What needs to be done:
Once you have read the entries below, write them all out again exactly.

** Opening Source material block **

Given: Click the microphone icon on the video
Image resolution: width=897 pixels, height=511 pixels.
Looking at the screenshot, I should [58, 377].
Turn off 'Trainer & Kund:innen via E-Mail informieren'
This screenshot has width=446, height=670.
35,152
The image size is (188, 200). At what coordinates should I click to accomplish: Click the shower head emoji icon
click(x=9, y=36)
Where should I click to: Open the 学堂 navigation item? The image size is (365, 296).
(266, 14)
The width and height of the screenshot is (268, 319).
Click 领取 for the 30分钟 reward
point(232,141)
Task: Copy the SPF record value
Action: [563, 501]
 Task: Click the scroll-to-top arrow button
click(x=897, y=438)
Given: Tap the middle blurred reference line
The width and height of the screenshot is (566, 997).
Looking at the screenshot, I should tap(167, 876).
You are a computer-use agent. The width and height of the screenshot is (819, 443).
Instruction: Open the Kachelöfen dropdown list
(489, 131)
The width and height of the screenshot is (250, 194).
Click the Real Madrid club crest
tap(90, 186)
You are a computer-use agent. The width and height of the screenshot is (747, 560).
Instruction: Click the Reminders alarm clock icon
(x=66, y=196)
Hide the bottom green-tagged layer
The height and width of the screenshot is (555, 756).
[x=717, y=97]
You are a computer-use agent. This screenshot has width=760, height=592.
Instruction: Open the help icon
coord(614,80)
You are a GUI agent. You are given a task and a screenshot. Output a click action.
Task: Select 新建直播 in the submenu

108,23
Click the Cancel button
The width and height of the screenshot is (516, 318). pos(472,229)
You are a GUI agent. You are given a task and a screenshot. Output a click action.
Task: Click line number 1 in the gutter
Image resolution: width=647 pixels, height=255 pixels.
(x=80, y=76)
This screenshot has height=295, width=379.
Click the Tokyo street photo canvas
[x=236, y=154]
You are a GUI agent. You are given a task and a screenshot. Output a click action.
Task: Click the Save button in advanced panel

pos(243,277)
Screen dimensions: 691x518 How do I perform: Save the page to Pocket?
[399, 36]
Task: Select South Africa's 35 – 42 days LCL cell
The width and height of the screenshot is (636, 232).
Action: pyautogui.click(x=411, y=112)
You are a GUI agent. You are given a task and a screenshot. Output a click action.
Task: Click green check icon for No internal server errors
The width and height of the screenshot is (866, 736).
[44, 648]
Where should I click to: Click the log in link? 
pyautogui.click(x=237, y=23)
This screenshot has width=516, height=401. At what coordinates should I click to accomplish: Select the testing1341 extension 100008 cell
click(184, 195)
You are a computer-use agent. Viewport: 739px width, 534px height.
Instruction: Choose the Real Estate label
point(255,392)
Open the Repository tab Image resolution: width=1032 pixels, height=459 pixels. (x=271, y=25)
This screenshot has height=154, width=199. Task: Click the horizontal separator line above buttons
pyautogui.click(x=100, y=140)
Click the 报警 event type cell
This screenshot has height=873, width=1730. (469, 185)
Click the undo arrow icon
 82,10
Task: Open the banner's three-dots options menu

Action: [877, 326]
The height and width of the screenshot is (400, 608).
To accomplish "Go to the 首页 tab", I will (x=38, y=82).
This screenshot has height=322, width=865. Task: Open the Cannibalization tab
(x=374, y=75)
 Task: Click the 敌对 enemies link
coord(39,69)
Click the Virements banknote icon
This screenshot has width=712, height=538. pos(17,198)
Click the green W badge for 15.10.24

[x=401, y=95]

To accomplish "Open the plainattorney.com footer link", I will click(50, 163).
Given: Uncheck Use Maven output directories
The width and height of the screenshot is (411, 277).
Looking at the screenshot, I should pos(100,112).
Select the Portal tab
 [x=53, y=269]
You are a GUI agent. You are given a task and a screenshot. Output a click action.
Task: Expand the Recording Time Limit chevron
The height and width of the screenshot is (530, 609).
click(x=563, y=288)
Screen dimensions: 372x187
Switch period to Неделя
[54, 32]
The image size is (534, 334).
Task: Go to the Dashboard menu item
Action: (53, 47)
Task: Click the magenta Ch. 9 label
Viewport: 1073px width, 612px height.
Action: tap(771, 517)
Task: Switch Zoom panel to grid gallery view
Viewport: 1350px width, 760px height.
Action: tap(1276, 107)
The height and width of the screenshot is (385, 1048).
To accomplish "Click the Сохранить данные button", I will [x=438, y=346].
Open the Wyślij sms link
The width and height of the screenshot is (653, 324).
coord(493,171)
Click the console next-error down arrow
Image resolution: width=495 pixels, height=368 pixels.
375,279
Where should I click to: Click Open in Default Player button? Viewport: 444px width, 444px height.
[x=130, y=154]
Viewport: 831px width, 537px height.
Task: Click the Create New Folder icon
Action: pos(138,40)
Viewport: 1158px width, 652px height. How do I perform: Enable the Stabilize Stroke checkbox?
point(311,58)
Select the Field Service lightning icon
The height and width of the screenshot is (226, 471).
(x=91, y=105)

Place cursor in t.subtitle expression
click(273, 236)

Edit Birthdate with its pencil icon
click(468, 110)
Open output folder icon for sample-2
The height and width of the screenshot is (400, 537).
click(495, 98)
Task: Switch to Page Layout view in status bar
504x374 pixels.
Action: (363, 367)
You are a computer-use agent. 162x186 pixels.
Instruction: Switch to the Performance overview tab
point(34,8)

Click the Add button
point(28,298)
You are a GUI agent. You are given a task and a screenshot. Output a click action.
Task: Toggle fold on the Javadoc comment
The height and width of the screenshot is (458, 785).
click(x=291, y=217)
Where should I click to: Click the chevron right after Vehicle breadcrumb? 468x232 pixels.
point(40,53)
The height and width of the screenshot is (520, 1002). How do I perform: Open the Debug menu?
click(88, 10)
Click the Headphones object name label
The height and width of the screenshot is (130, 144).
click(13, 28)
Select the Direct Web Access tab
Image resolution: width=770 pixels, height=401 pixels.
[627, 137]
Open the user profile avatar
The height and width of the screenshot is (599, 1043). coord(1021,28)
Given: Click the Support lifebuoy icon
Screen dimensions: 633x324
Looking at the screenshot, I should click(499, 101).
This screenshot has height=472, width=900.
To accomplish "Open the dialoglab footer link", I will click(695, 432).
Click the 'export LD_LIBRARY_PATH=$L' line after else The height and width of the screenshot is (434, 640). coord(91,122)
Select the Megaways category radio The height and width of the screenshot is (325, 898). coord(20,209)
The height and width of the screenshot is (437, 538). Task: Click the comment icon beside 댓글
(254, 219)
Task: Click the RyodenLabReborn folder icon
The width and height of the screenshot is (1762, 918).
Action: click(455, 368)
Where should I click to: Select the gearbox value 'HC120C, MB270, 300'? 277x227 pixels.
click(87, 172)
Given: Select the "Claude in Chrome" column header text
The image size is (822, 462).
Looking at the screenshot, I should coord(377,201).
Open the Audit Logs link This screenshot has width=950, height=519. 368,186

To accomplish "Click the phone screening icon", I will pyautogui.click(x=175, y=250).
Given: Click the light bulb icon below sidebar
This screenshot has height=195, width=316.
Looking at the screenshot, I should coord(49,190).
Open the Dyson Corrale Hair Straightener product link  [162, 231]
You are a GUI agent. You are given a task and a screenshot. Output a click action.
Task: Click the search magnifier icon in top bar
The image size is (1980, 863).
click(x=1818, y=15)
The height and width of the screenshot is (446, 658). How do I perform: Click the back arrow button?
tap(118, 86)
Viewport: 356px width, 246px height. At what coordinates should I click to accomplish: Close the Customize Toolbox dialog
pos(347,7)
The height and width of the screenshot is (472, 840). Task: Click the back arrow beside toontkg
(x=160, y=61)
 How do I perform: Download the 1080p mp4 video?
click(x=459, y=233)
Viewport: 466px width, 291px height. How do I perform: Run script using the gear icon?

** Closing Source material block **

Answer for this exercise:
Given: Click the microphone icon on the video
Image resolution: width=897 pixels, height=511 pixels.
Looking at the screenshot, I should [58, 377].
Turn off 'Trainer & Kund:innen via E-Mail informieren'
This screenshot has width=446, height=670.
35,152
The image size is (188, 200). At what coordinates should I click to accomplish: Click the shower head emoji icon
click(x=9, y=36)
Where should I click to: Open the 学堂 navigation item? The image size is (365, 296).
(266, 14)
The width and height of the screenshot is (268, 319).
Click 领取 for the 30分钟 reward
point(232,141)
Task: Copy the SPF record value
Action: [563, 501]
 Task: Click the scroll-to-top arrow button
click(x=897, y=438)
Given: Tap the middle blurred reference line
The width and height of the screenshot is (566, 997).
Looking at the screenshot, I should tap(167, 876).
You are a computer-use agent. The width and height of the screenshot is (819, 443).
Instruction: Open the Kachelöfen dropdown list
(489, 131)
The width and height of the screenshot is (250, 194).
Click the Real Madrid club crest
tap(90, 186)
You are a computer-use agent. The width and height of the screenshot is (747, 560).
Instruction: Click the Reminders alarm clock icon
(x=66, y=196)
Hide the bottom green-tagged layer
The height and width of the screenshot is (555, 756).
[x=717, y=97]
You are a computer-use agent. This screenshot has width=760, height=592.
Instruction: Open the help icon
coord(614,80)
You are a GUI agent. You are given a task and a screenshot. Output a click action.
Task: Select 新建直播 in the submenu

108,23
Click the Cancel button
The width and height of the screenshot is (516, 318). pos(472,229)
You are a GUI agent. You are given a task and a screenshot. Output a click action.
Task: Click line number 1 in the gutter
Image resolution: width=647 pixels, height=255 pixels.
(x=80, y=76)
This screenshot has height=295, width=379.
Click the Tokyo street photo canvas
[x=236, y=154]
You are a GUI agent. You are given a task and a screenshot. Output a click action.
Task: Click the Save button in advanced panel

pos(243,277)
Screen dimensions: 691x518 How do I perform: Save the page to Pocket?
[399, 36]
Task: Select South Africa's 35 – 42 days LCL cell
The width and height of the screenshot is (636, 232).
Action: pyautogui.click(x=411, y=112)
You are a GUI agent. You are given a task and a screenshot. Output a click action.
Task: Click green check icon for No internal server errors
The width and height of the screenshot is (866, 736).
[44, 648]
Where should I click to: Click the log in link? 
pyautogui.click(x=237, y=23)
This screenshot has width=516, height=401. At what coordinates should I click to accomplish: Select the testing1341 extension 100008 cell
click(184, 195)
You are a computer-use agent. Viewport: 739px width, 534px height.
Instruction: Choose the Real Estate label
point(255,392)
Open the Repository tab Image resolution: width=1032 pixels, height=459 pixels. (x=271, y=25)
This screenshot has height=154, width=199. Task: Click the horizontal separator line above buttons
pyautogui.click(x=100, y=140)
Click the 报警 event type cell
This screenshot has height=873, width=1730. (469, 185)
Click the undo arrow icon
 82,10
Task: Open the banner's three-dots options menu

Action: [877, 326]
The height and width of the screenshot is (400, 608).
To accomplish "Go to the 首页 tab", I will (x=38, y=82).
This screenshot has height=322, width=865. Task: Open the Cannibalization tab
(x=374, y=75)
 Task: Click the 敌对 enemies link
coord(39,69)
Click the Virements banknote icon
This screenshot has width=712, height=538. pos(17,198)
Click the green W badge for 15.10.24

[x=401, y=95]

To accomplish "Open the plainattorney.com footer link", I will click(50, 163).
Given: Uncheck Use Maven output directories
The width and height of the screenshot is (411, 277).
Looking at the screenshot, I should pos(100,112).
Select the Portal tab
 [x=53, y=269]
You are a GUI agent. You are given a task and a screenshot. Output a click action.
Task: Expand the Recording Time Limit chevron
The height and width of the screenshot is (530, 609).
click(x=563, y=288)
Screen dimensions: 372x187
Switch period to Неделя
[54, 32]
The image size is (534, 334).
Task: Go to the Dashboard menu item
Action: (53, 47)
Task: Click the magenta Ch. 9 label
Viewport: 1073px width, 612px height.
Action: tap(771, 517)
Task: Switch Zoom panel to grid gallery view
Viewport: 1350px width, 760px height.
Action: tap(1276, 107)
The height and width of the screenshot is (385, 1048).
To accomplish "Click the Сохранить данные button", I will [x=438, y=346].
Open the Wyślij sms link
The width and height of the screenshot is (653, 324).
coord(493,171)
Click the console next-error down arrow
Image resolution: width=495 pixels, height=368 pixels.
375,279
Where should I click to: Click Open in Default Player button? Viewport: 444px width, 444px height.
[x=130, y=154]
Viewport: 831px width, 537px height.
Task: Click the Create New Folder icon
Action: pos(138,40)
Viewport: 1158px width, 652px height. How do I perform: Enable the Stabilize Stroke checkbox?
point(311,58)
Select the Field Service lightning icon
The height and width of the screenshot is (226, 471).
(x=91, y=105)

Place cursor in t.subtitle expression
click(273, 236)

Edit Birthdate with its pencil icon
click(468, 110)
Open output folder icon for sample-2
The height and width of the screenshot is (400, 537).
click(495, 98)
Task: Switch to Page Layout view in status bar
504x374 pixels.
Action: (363, 367)
You are a computer-use agent. 162x186 pixels.
Instruction: Switch to the Performance overview tab
point(34,8)

Click the Add button
point(28,298)
You are a GUI agent. You are given a task and a screenshot. Output a click action.
Task: Toggle fold on the Javadoc comment
The height and width of the screenshot is (458, 785).
click(x=291, y=217)
Where should I click to: Click the chevron right after Vehicle breadcrumb? 468x232 pixels.
point(40,53)
The height and width of the screenshot is (520, 1002). How do I perform: Open the Debug menu?
click(88, 10)
Click the Headphones object name label
The height and width of the screenshot is (130, 144).
click(13, 28)
Select the Direct Web Access tab
Image resolution: width=770 pixels, height=401 pixels.
[627, 137]
Open the user profile avatar
The height and width of the screenshot is (599, 1043). coord(1021,28)
Given: Click the Support lifebuoy icon
Screen dimensions: 633x324
Looking at the screenshot, I should click(499, 101).
This screenshot has height=472, width=900.
To accomplish "Open the dialoglab footer link", I will click(695, 432).
Click the 'export LD_LIBRARY_PATH=$L' line after else The height and width of the screenshot is (434, 640). coord(91,122)
Select the Megaways category radio The height and width of the screenshot is (325, 898). coord(20,209)
The height and width of the screenshot is (437, 538). Task: Click the comment icon beside 댓글
(254, 219)
Task: Click the RyodenLabReborn folder icon
The width and height of the screenshot is (1762, 918).
Action: click(455, 368)
Where should I click to: Select the gearbox value 'HC120C, MB270, 300'? 277x227 pixels.
click(87, 172)
Given: Select the "Claude in Chrome" column header text
The image size is (822, 462).
Looking at the screenshot, I should coord(377,201).
Open the Audit Logs link This screenshot has width=950, height=519. 368,186

To accomplish "Click the phone screening icon", I will pyautogui.click(x=175, y=250).
Given: Click the light bulb icon below sidebar
This screenshot has height=195, width=316.
Looking at the screenshot, I should coord(49,190).
Open the Dyson Corrale Hair Straightener product link  [162, 231]
You are a GUI agent. You are given a task and a screenshot. Output a click action.
Task: Click the search magnifier icon in top bar
The image size is (1980, 863).
click(x=1818, y=15)
The height and width of the screenshot is (446, 658). How do I perform: Click the back arrow button?
tap(118, 86)
Viewport: 356px width, 246px height. At what coordinates should I click to accomplish: Close the Customize Toolbox dialog
pos(347,7)
The height and width of the screenshot is (472, 840). Task: Click the back arrow beside toontkg
(x=160, y=61)
 How do I perform: Download the 1080p mp4 video?
click(x=459, y=233)
Viewport: 466px width, 291px height. How do I perform: Run script using the gear icon?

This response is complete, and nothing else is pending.